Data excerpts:
* * * *

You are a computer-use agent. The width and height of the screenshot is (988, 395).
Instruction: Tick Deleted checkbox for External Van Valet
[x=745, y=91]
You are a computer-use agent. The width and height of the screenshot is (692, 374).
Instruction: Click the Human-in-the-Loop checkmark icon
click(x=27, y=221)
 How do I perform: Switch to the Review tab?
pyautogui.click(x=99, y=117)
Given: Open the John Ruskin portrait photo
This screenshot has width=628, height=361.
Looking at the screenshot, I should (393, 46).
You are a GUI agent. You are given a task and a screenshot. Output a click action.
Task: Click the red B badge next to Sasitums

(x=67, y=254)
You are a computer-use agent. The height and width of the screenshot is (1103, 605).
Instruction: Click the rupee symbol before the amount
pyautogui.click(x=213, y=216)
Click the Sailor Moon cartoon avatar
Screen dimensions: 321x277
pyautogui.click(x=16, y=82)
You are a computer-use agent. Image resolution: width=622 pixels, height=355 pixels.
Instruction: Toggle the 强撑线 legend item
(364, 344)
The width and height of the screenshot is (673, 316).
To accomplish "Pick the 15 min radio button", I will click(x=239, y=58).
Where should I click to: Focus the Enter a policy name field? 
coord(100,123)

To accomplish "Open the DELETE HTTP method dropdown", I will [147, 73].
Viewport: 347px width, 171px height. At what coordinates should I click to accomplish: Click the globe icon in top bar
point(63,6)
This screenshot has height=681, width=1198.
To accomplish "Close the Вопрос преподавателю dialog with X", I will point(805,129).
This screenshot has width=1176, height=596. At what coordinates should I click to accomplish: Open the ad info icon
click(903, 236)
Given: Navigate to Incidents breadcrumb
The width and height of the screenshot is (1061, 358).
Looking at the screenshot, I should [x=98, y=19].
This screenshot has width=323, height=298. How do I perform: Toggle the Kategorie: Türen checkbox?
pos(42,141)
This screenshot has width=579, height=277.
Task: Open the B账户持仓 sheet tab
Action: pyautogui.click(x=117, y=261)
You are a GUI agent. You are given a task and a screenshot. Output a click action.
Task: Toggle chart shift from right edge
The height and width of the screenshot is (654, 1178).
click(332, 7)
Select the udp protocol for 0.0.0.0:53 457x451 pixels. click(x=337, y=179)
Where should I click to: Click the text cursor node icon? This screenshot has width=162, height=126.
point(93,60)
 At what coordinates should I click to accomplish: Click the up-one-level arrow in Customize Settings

* * * *

An exact copy of every record is needed; write it out in full.

You are a computer-use agent. The width and height of the screenshot is (988, 395).
Instruction: Tick Deleted checkbox for External Van Valet
[x=745, y=91]
You are a computer-use agent. The width and height of the screenshot is (692, 374).
Instruction: Click the Human-in-the-Loop checkmark icon
click(x=27, y=221)
 How do I perform: Switch to the Review tab?
pyautogui.click(x=99, y=117)
Given: Open the John Ruskin portrait photo
This screenshot has width=628, height=361.
Looking at the screenshot, I should (393, 46).
You are a GUI agent. You are given a task and a screenshot. Output a click action.
Task: Click the red B badge next to Sasitums

(x=67, y=254)
You are a computer-use agent. The height and width of the screenshot is (1103, 605).
Instruction: Click the rupee symbol before the amount
pyautogui.click(x=213, y=216)
Click the Sailor Moon cartoon avatar
Screen dimensions: 321x277
pyautogui.click(x=16, y=82)
You are a computer-use agent. Image resolution: width=622 pixels, height=355 pixels.
Instruction: Toggle the 强撑线 legend item
(364, 344)
The width and height of the screenshot is (673, 316).
To accomplish "Pick the 15 min radio button", I will click(x=239, y=58).
Where should I click to: Focus the Enter a policy name field? 
coord(100,123)

To accomplish "Open the DELETE HTTP method dropdown", I will [147, 73].
Viewport: 347px width, 171px height. At what coordinates should I click to accomplish: Click the globe icon in top bar
point(63,6)
This screenshot has height=681, width=1198.
To accomplish "Close the Вопрос преподавателю dialog with X", I will point(805,129).
This screenshot has width=1176, height=596. At what coordinates should I click to accomplish: Open the ad info icon
click(903, 236)
Given: Navigate to Incidents breadcrumb
The width and height of the screenshot is (1061, 358).
Looking at the screenshot, I should [x=98, y=19].
This screenshot has width=323, height=298. How do I perform: Toggle the Kategorie: Türen checkbox?
pos(42,141)
This screenshot has width=579, height=277.
Task: Open the B账户持仓 sheet tab
Action: pyautogui.click(x=117, y=261)
You are a GUI agent. You are given a task and a screenshot. Output a click action.
Task: Toggle chart shift from right edge
The height and width of the screenshot is (654, 1178).
click(332, 7)
Select the udp protocol for 0.0.0.0:53 457x451 pixels. click(x=337, y=179)
Where should I click to: Click the text cursor node icon? This screenshot has width=162, height=126.
point(93,60)
 At what coordinates should I click to accomplish: Click the up-one-level arrow in Customize Settings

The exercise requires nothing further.